▶ _Target position records_
◇ ◇ ◇ ◇
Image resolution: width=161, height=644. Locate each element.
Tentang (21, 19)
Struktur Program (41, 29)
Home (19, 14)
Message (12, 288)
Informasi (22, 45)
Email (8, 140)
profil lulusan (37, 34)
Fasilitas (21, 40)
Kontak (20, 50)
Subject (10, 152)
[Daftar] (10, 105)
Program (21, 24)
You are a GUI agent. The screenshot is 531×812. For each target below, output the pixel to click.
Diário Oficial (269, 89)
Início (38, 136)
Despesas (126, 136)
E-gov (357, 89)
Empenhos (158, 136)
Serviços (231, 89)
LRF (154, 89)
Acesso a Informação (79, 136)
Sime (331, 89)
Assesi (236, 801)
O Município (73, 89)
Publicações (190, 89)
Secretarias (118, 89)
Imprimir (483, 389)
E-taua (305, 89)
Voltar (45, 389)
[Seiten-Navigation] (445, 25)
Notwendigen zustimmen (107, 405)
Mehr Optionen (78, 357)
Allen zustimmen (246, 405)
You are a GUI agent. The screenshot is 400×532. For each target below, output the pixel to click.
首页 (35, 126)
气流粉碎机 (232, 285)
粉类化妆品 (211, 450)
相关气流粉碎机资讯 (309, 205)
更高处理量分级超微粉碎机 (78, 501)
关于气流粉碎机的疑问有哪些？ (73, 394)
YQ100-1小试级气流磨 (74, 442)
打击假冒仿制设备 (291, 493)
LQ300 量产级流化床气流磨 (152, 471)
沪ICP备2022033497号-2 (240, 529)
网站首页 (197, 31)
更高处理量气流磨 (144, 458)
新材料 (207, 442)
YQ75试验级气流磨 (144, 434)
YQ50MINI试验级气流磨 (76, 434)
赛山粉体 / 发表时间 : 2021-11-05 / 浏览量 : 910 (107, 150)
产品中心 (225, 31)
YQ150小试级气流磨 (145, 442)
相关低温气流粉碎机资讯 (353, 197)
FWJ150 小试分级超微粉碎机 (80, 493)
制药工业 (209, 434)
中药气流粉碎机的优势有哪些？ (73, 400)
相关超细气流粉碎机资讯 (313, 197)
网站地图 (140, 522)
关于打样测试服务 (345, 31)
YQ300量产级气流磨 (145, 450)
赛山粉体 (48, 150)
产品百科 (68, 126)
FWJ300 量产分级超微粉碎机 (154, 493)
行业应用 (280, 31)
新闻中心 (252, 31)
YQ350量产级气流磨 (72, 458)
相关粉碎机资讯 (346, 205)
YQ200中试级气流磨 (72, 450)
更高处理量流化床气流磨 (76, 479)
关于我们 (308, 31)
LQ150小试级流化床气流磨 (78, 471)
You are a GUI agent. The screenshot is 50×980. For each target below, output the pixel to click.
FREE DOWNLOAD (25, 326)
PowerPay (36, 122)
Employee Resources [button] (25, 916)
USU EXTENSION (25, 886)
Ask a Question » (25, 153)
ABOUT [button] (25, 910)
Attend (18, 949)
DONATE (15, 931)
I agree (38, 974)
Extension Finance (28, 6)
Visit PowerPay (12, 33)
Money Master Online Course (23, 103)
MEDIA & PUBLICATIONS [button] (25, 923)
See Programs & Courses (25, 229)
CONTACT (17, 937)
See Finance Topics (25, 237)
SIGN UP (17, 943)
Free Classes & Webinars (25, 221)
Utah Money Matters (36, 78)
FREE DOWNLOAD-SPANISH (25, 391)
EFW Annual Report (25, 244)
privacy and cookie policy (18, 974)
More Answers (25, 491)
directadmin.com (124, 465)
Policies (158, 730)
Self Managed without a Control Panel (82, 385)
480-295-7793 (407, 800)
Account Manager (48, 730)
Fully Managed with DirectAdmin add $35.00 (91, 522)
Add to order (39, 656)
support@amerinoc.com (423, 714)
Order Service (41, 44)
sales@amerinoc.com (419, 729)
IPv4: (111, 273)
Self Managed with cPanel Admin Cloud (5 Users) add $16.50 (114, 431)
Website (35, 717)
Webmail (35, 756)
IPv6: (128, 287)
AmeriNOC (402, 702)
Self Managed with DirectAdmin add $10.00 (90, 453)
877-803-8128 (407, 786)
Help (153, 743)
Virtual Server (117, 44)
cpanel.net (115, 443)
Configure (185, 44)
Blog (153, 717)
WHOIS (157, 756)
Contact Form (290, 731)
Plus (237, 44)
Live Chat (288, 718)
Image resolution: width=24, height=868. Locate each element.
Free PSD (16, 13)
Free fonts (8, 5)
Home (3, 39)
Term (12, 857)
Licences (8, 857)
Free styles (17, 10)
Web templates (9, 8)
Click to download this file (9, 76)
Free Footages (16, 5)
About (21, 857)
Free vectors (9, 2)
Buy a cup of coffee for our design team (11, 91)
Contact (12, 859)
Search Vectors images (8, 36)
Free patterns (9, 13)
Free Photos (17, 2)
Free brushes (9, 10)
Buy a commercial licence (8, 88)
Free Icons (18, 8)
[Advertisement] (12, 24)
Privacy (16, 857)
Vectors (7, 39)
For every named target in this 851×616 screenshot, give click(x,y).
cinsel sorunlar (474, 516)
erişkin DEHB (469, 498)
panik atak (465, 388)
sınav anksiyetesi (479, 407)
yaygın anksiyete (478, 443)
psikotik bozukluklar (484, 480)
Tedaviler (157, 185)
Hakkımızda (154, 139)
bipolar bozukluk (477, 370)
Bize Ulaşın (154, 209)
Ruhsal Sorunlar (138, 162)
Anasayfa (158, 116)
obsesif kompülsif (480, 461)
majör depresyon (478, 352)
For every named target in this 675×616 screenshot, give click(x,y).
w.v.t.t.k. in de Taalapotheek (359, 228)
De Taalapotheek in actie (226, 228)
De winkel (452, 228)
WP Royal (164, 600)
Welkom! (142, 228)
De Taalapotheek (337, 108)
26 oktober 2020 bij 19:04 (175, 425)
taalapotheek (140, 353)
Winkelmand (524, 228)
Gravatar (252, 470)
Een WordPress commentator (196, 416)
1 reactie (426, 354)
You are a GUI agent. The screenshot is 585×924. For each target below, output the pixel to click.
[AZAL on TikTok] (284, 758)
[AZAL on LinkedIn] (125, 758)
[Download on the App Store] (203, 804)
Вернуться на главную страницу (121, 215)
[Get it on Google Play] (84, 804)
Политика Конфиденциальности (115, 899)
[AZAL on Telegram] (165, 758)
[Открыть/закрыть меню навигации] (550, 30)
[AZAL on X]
◇ ◇ ◇ ◇
▶ _GIVEN EXERCISE_
In the listing, from the line containing "更高处理量流化床气流磨 (76, 479)" through the line containing "Money Master Online Course (23, 103)", switch "button" to "link". Give back only those lines, with everything else left as it is.

▶ _TASK OUTPUT_
更高处理量流化床气流磨 (76, 479)
关于我们 (308, 31)
LQ150小试级流化床气流磨 (78, 471)
You are a GUI agent. The screenshot is 50×980. For each target below, output the pixel to click.
FREE DOWNLOAD (25, 326)
PowerPay (36, 122)
Employee Resources [link] (25, 916)
USU EXTENSION (25, 886)
Ask a Question » (25, 153)
ABOUT [link] (25, 910)
Attend (18, 949)
DONATE (15, 931)
I agree (38, 974)
Extension Finance (28, 6)
Visit PowerPay (12, 33)
Money Master Online Course (23, 103)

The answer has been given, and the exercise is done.